If you don't have an SLR, make sure that you change the white balance in every different place you shoot.  It is easy to do in point and shoot cameras and TOTALLY worth it.

This photo was shot with my Canon (point and shoot) camera.  The color in this photo was adjusted in photoshop using "Selective Color."  You can also use "Color Balance" but the best thing is to adjust your White Balance on your camera and get it right the first time.

Well, there is TONS that I could talk about...and I would go on forever, but I hope that these tips will help some of you for now, and I plan on doing some  more tutorials and even some Q&A's in the future on my blog.  Please ask me any questions for future Q & A's!  I would love to answer them!
Share this Post Share to Facebook Share to Twitter Email This Pin This


sharon said...

great post!

Mayhem and Moxie said...

So glad that you thought to re-publish your guest post here. I totally missed that one!

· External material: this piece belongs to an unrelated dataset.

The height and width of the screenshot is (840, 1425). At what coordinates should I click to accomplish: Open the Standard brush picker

Being a new SLR camera owner, this post was exactly what I needed. Thank you! Definitely going to have to bookmark this one.

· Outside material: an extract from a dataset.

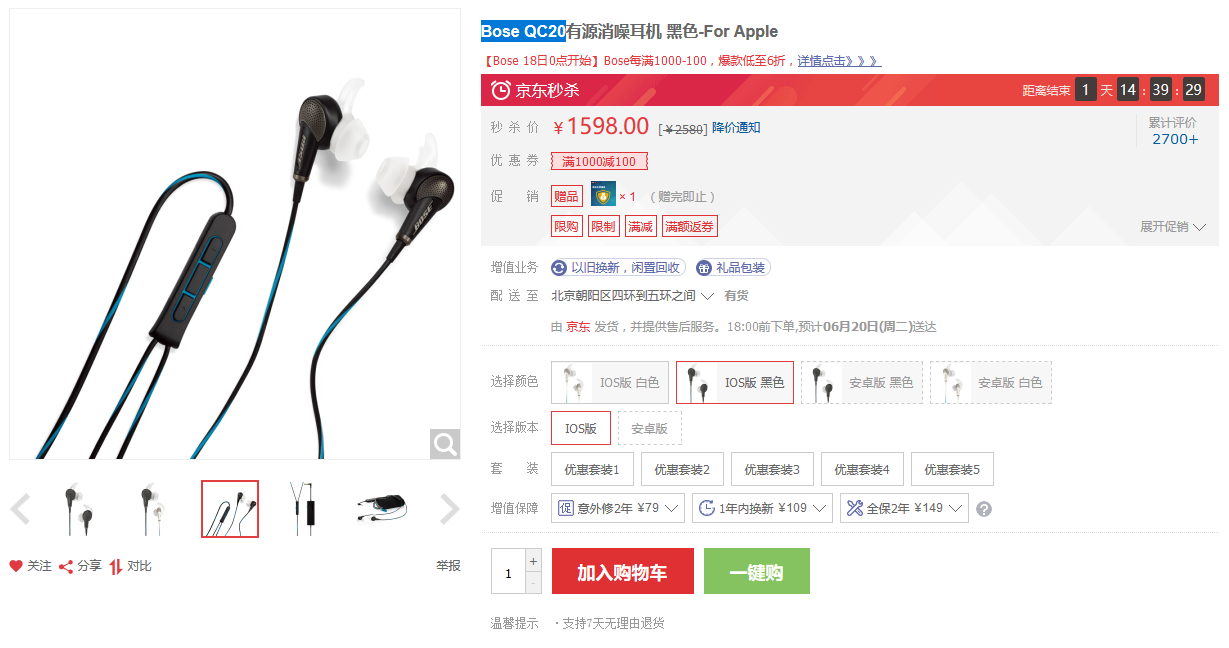This screenshot has width=1229, height=648.
Task: Show next thumbnails with right arrow
Action: [450, 509]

Morgan//Nuts and Bows said...

WOW! Thanks for the awesome tips!!


Meet Virginia!
Meet Virginia!
Meet Virginia!

Megan @ Meanwhile... said...

I'm going to bookmark this for future reference, thanks Jessica! There's no such thing as too much photo advice for this girl.

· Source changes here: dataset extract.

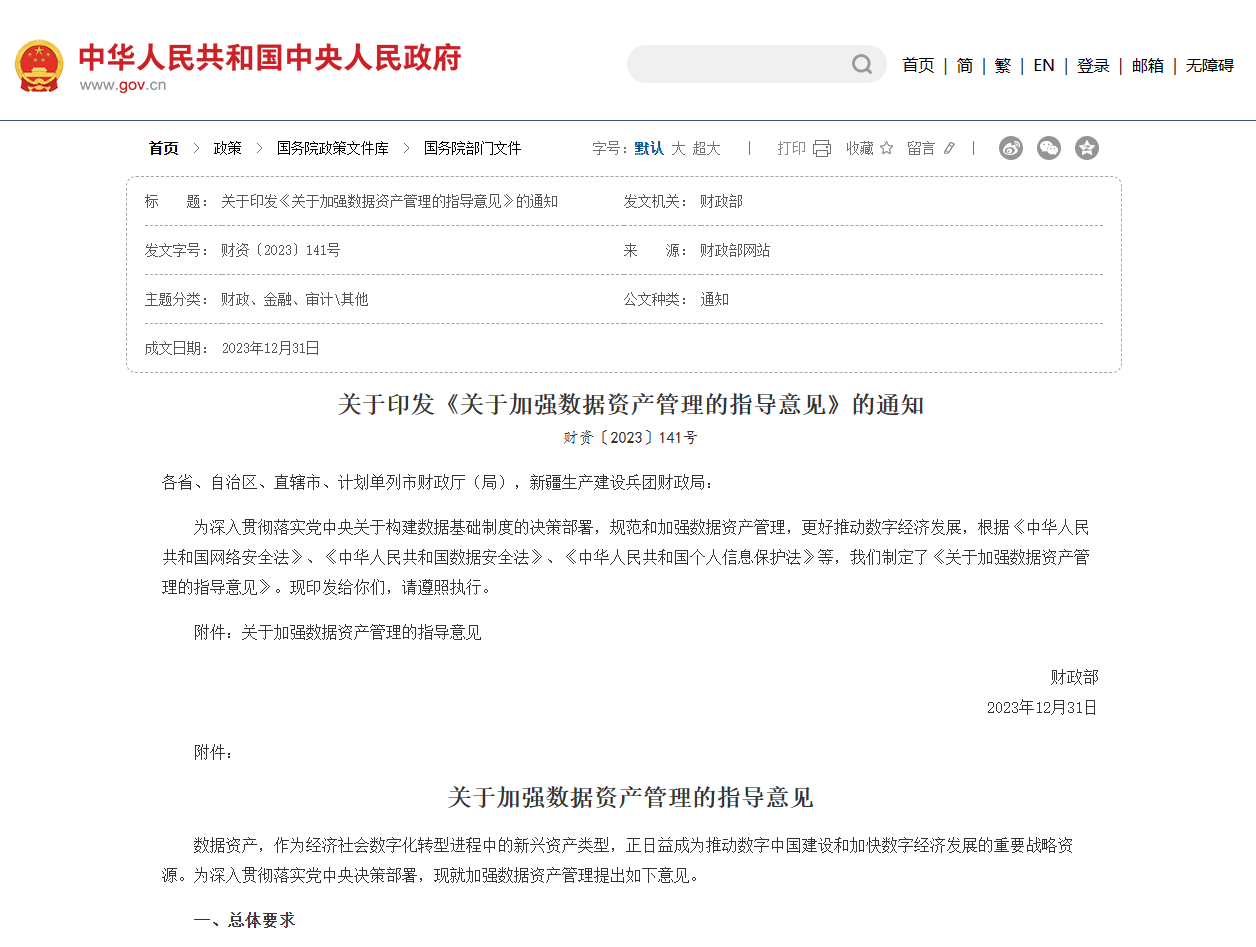
Task: Share the page via WeChat
Action: (x=1048, y=148)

I passed a Sunshine Award on to you on my blog: http://meanwhileranchmt.blogspot.com/2010/04/i-won.html

Have a great day!

Elizabeth said...

I LOVE my 50mm lens - of course I paid a whole lot more for it because it's the 1.4

great tips!!

Unknown said...

Great advice! Thank you! I am getting ready to order a Canon Rebel Xsi and a 50mm 1.8 lens. So I am glad to hear you say that is a recommended lens too!

Paige Baker said...

WOW! I just found you via It's a Wonderful Life and LOVE your blog! you're so talented!

Unknown said...

Great tips! I just got a DSLR so I can use all of the help out there learning how to use it!

raveninthewolfden said...

Those tips really are great! Thanks for sharing. I need to keep up on my photography more, but haven't the time, so now im just a random photo shooter! Thanks for stopping by my blog, I;d love to have you as a follower! I am following your blog as well!

Yellow House said...

Wonderful tips! I bought my DSLR and have been improving slowly but surely. I love any help I can get and your photos are fabulous!

Alicia said...

I loved this post when you first posted it and I just came back to read it again. I was wondering what you mean by in camera metering. I have learned a lot more about my camera then I had before, but I am just not framiliar with this?

Jill said...

I found this post from NeverSawSuchAWoman and am thankful for the tips. Now I have to look up your terms in my camera manual, but hope to then be able to put them in action!

The Harkers said...

I have a Cannon Rebel T1i, can you tell me what lens I would need to get to make a blurry background like in the wedding photo you showed on this post? I am very beginner but want to get the "blurred background" look in my photo shoots with my kids. Thanks for your advice!